Multiple engines - Multiple instance subprocess

Hello,

I have a BPMN with a multiple instances subprocess.
This subprocess will have 2 service tasks (quite fasts; making simple calls to remote rest API).
This subprocess may treat a list of 200K items with it’s multiInstanceLoop. Each item can be treated independantly so the loop can be parallelized (isSequential=“false”).
With a sigle instance of the engine the full treatment takes around 1 minute to treat 1000 items.

I tried to use multiple instances of the flowable engine and it looks like that the default behaviour is that the engine entering the subprocess will treat every loop iteration (load is not spread across the differents engines).

I tried many configuration changes (global acquire lock ; default-async-job-acquire-wait-time ; .max-async-jobs-due-per-acquisition; async-job-lock-time…) but when i succeed to have multiples engines working on the loop at the same time, it is really slower that with a single engine and it ends up getting stucked… probably due to optimistic lock.

1 - With my scenario (simple subprocess with only service tasks; fast parallelizable loop; 200K iterations), is it a good idea to try to spread the load over multiple instances of the flowable engine?

2 - If yes, could somebody suggest me a suitable configuration?

Thanks

Hey @marcberger,

Depending on whether you have configured the service tasks to be parallel or not, Flowable will either run them on multiple engines or not.

Flowable runs a single transaction on one node only, even if you are using parallel multi instance.

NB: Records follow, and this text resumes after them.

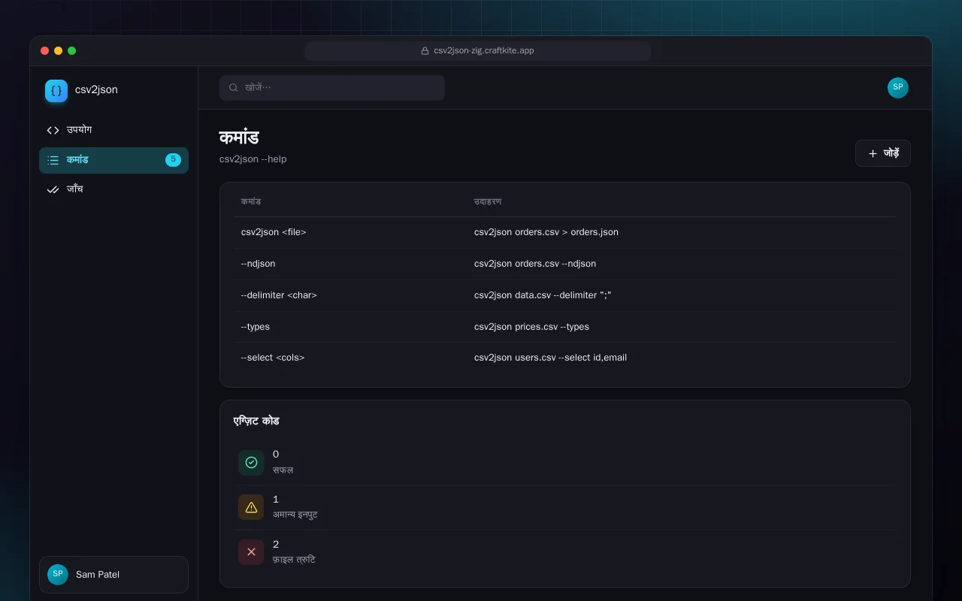Click the red X icon for code 2
This screenshot has height=601, width=962.
pos(251,552)
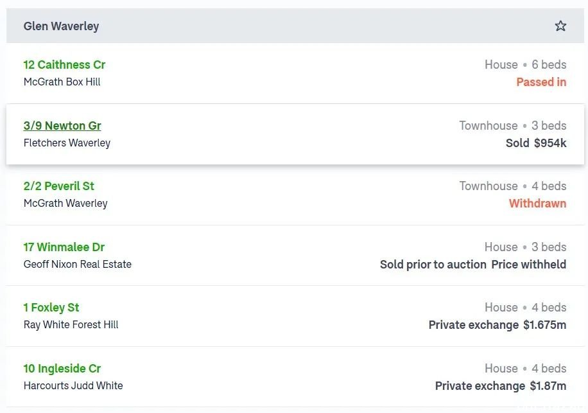The image size is (588, 413).
Task: Open the 3/9 Newton Gr listing
Action: coord(62,126)
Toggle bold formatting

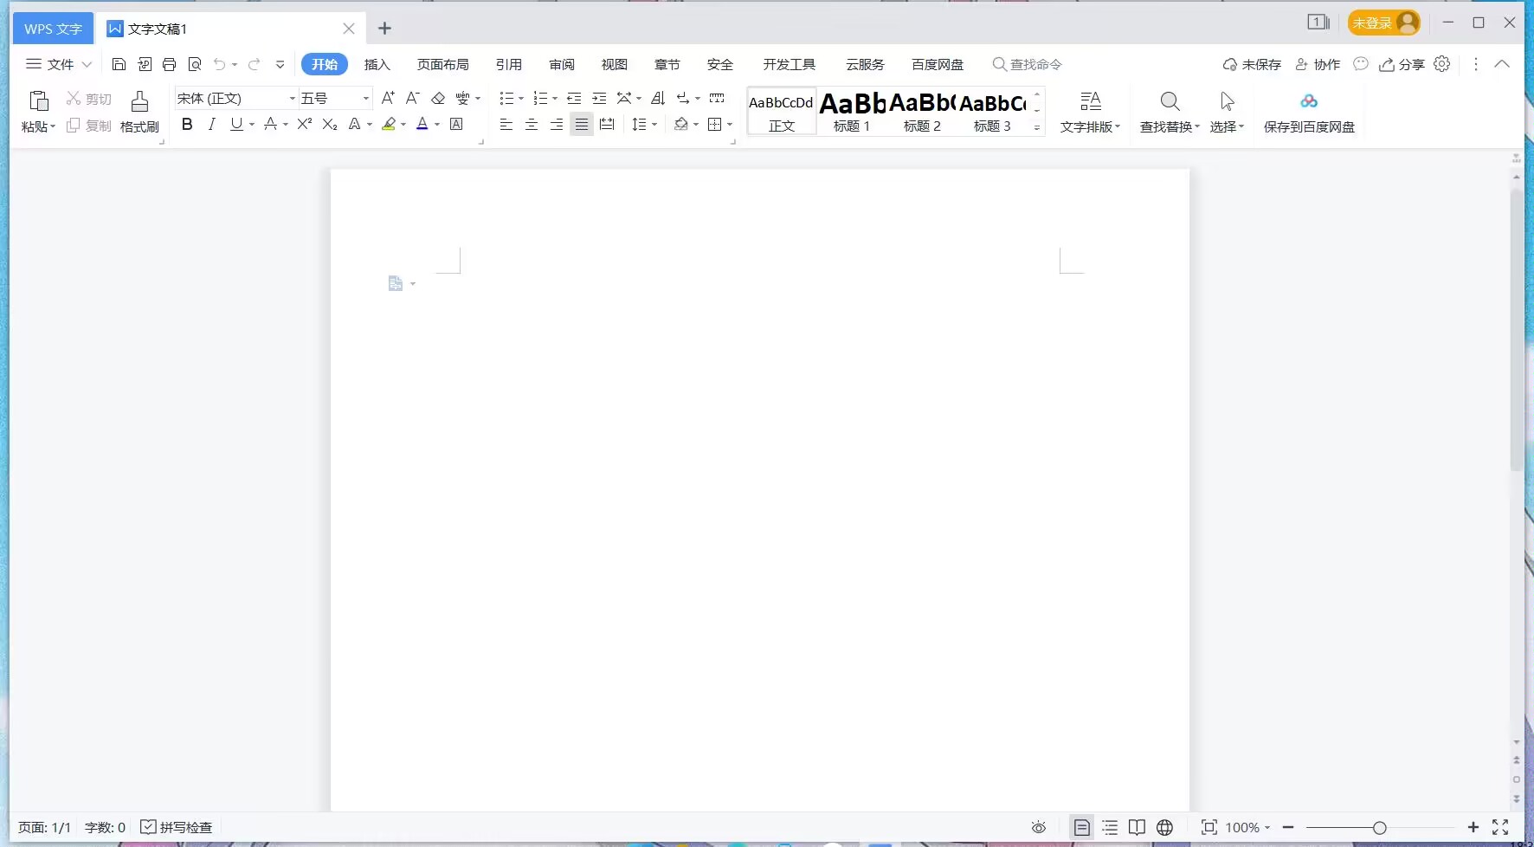coord(187,125)
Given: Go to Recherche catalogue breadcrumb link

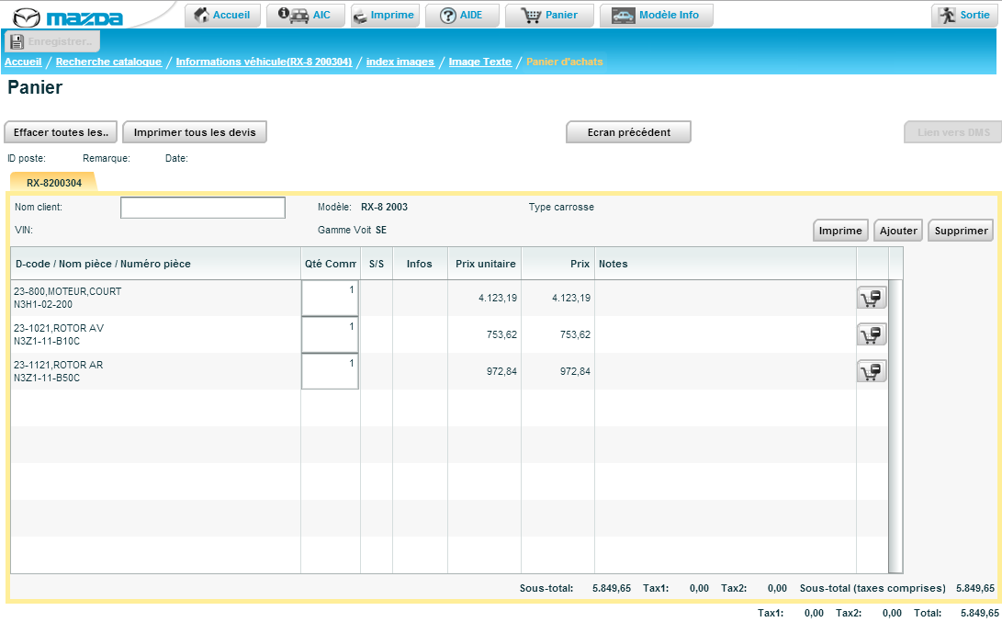Looking at the screenshot, I should tap(108, 62).
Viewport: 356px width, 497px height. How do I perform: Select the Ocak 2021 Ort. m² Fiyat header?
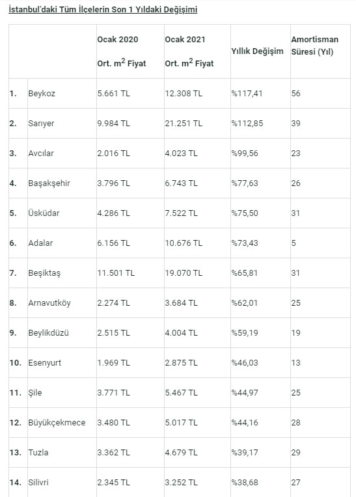189,51
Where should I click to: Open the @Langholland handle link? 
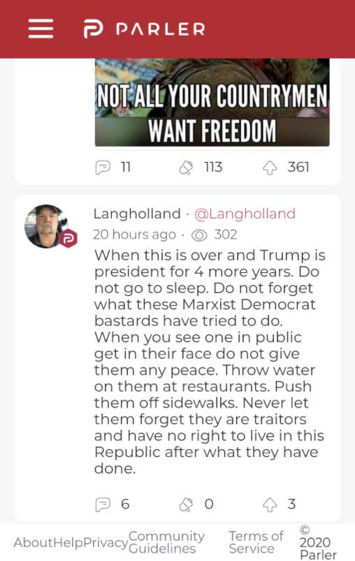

The parallel multi instance is a business parallel, not a technical parallel.

Nevertheless, you are talking about executing 200K items in a single multi instance sub process. I’m not sure that you should do this like that. Why don’t you write a dedicated code that would handle this 200K executions, or spread them out in multiple processes, i.e. each item is one process instance that you can start asynchronously and thus the load on multiple nodes would be distributed.

Cheers,
Filip

Thanks, in the end, I took one of the approaches you suggested: writing dedicated code to perform “batch processing” of the 200K items.